Asintió en silencio cuando la soltó y se sonó la nariz por enésima vez. Estaba segura de que tenía un aspecto espantoso, con sus ojos hinchados y el maquillaje corrido. Le costaba respirar por la congestión. No sabía cómo cantaría después de eso.
—Kari, mírame —le pidió de nuevo—. ¿Recuerdas lo que hablábamos el otro día? ¿Lo de la magia de los artistas?
—Sí, te dije que tú la tenías y yo no —respondió con amargura.
—Te equivocas. La tienes, créeme que sí. Y si te relajas y la dejas salir, te puedo asegurar que dejarás a esa bruja con la boca bien cerrada —susurró.
—No lo sé.
Suspiró y se llevó las manos al rostro, con frustración. Katia la rodeó con un brazo, en un arranque maternal raro en ella. Aceptó el abrazo y se aflojó.
—Kari, vamos. Tú puedes. Si no crees en ti misma, al menos, créeme a mí. —Le escuchó decir, amortiguado por el abrazo— ¿Confías en mi oído?
—Sí, y temo seguir decepcionándote.
Katia la separó de su cuerpo, con una sonrisa.
—Basta. No seas llorona y ve a deslumbrarlos a todos, como sabes hacer. Y sobre todo, deslúmbrate a ti misma. Debes creértela un poco más. La humildad déjala para la vida cotidiana, Aquí somos todas la Reina de la Noche*.
Karen rio con la referencia. Tomó aire, limpió su rostro y decidió levantarse.
—Vamos —dijo con firmeza.
Miriam dejó todas las obras de Karen para lo último. No le importaba, pues le había dado tiempo de prepararse mentalmente. Respiró hondo, antes de ponerse de pie. No la iba a dejar vencerla de nuevo.
Y salió. Salió muy bien. Disfrutó cada segundo cantado, olvidando el mal trago, gracias a Diosa. Recibió un caluroso aplauso de sus colegas y un abrazo de su jefa cuando terminó la última de las arias que le habían asignado. Tesone se limitó a hacer un leve asentimiento, en aprobación.

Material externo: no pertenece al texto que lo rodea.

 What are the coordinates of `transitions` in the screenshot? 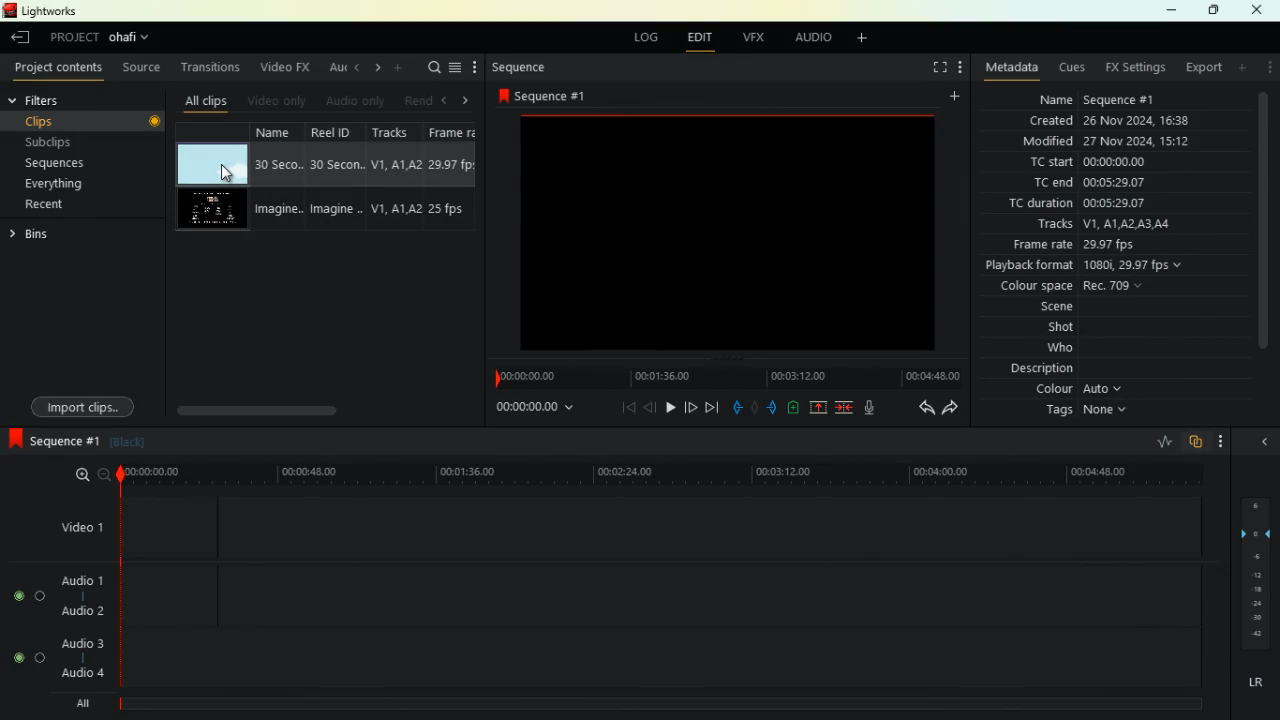 It's located at (211, 67). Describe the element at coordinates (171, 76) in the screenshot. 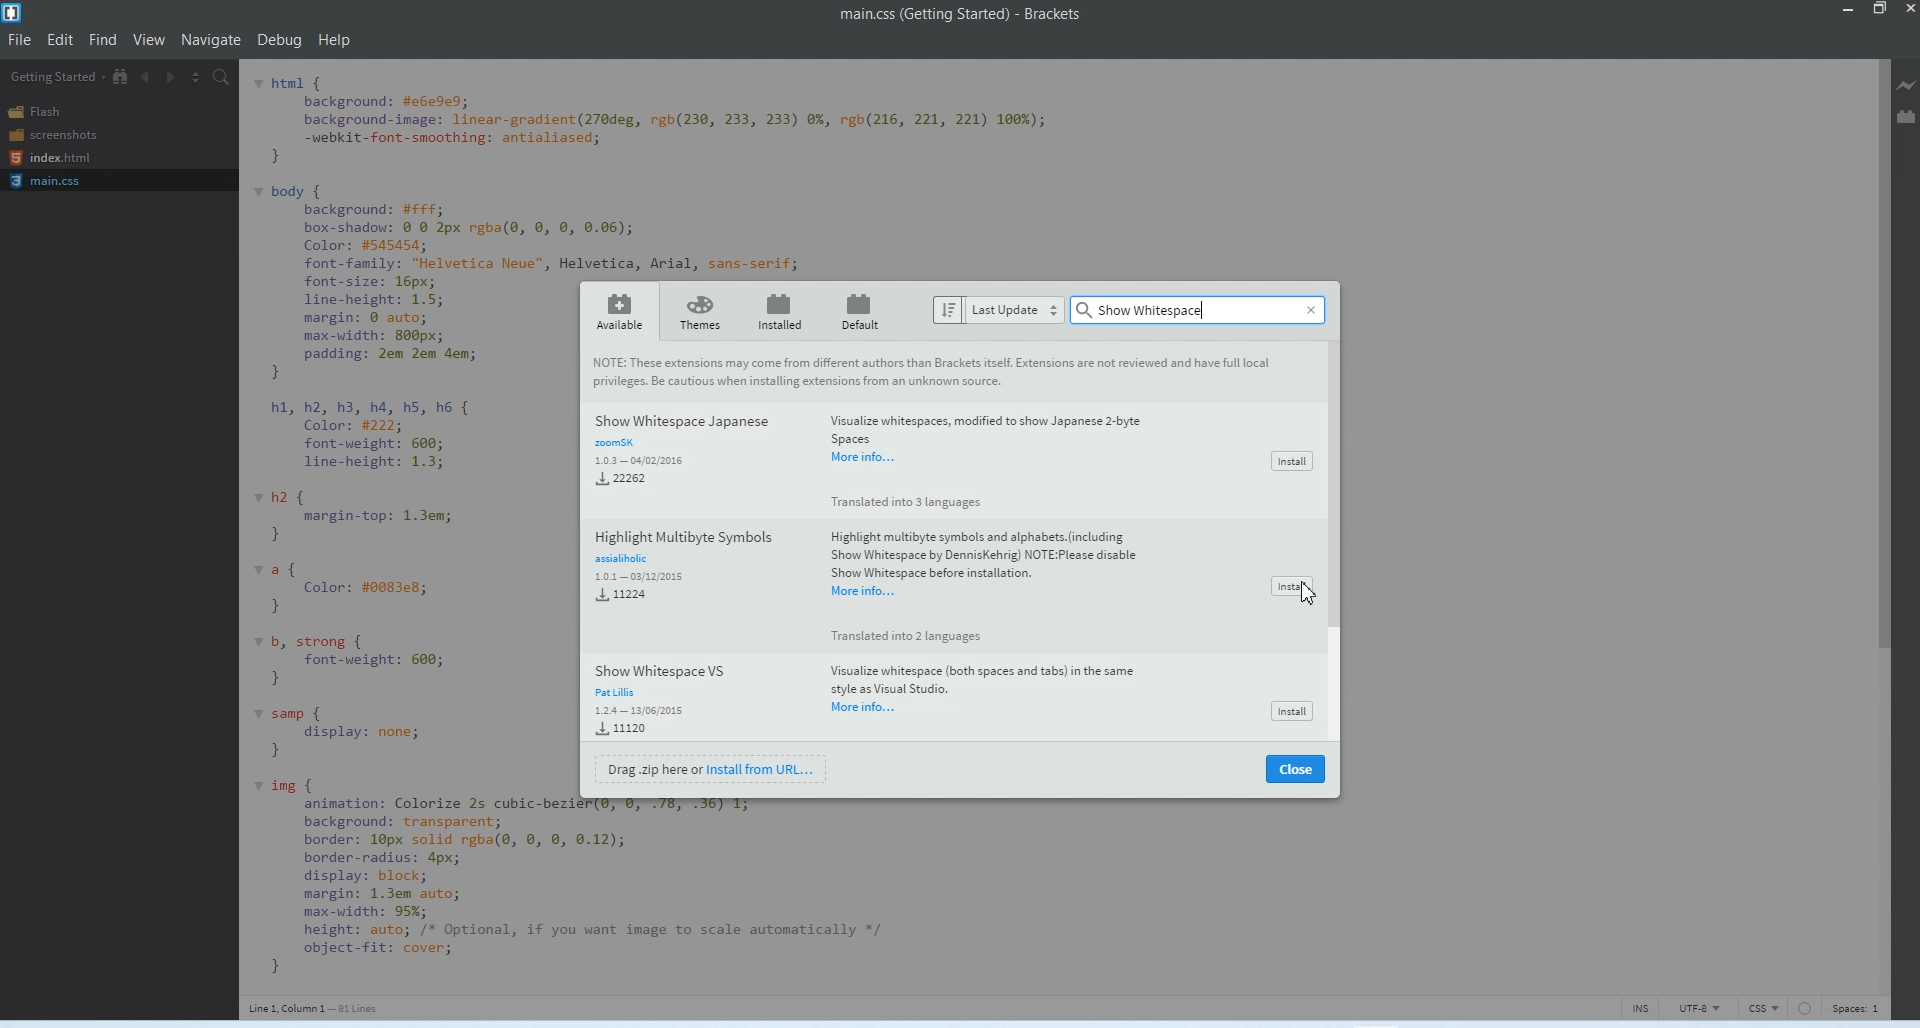

I see `Navigate Forwards ` at that location.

Con la adrenalina todavía a flor de piel, llegó a su casa y siguió cantando por un par de horas más. Definitivamente, amaba lo que hacía. La llenaba de una forma indescriptible.
Se fue a dormir con una sonrisa. Había sido un día cargado de emociones y alegrías. No podía pedir más. Abrazó a Händel y se desmayó sobre la almohada.
*******
*Personaje de "La Flauta Mágica", de Mozart, que canta una conocida aria muy difícil y hermosa (si la escuchan, sé que la van a ubicar).